→ **Exercise objective**: Every line of the records below from the line with "Viewport: 1287px width, 952px" up to and including the line with "Viewport: 960px width, 726px height." must be reproduced exactly, and no line outside that range.

→ **Task material**:
━━━━━━
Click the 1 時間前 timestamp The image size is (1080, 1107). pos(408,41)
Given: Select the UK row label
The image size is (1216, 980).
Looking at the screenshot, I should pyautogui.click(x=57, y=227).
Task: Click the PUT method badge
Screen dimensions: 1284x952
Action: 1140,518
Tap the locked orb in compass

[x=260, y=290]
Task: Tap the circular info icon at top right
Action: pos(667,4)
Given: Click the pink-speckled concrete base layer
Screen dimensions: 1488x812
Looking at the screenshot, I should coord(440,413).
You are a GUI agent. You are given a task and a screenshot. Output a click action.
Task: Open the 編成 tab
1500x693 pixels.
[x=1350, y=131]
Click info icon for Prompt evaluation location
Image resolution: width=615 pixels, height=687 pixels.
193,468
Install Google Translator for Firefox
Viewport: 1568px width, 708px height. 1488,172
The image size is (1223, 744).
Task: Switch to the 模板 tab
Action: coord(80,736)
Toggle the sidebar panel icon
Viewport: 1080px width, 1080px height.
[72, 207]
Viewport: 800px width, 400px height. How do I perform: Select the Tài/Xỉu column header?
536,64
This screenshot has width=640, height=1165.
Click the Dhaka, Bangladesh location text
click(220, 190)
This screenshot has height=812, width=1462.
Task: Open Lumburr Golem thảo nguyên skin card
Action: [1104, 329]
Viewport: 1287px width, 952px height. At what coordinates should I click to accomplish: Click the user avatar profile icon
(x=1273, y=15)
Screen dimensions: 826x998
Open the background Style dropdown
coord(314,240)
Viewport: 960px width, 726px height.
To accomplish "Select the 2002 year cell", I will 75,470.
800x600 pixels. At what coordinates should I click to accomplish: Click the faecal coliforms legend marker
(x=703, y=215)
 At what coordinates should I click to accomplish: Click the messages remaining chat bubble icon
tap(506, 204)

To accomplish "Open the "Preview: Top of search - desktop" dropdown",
━━━━━━
→ **The completed task**:
Viewport: 1287px width, 952px height. At what coordinates should I click to accomplish: Click the user avatar profile icon
(x=1273, y=15)
Screen dimensions: 826x998
Open the background Style dropdown
coord(314,240)
Viewport: 960px width, 726px height.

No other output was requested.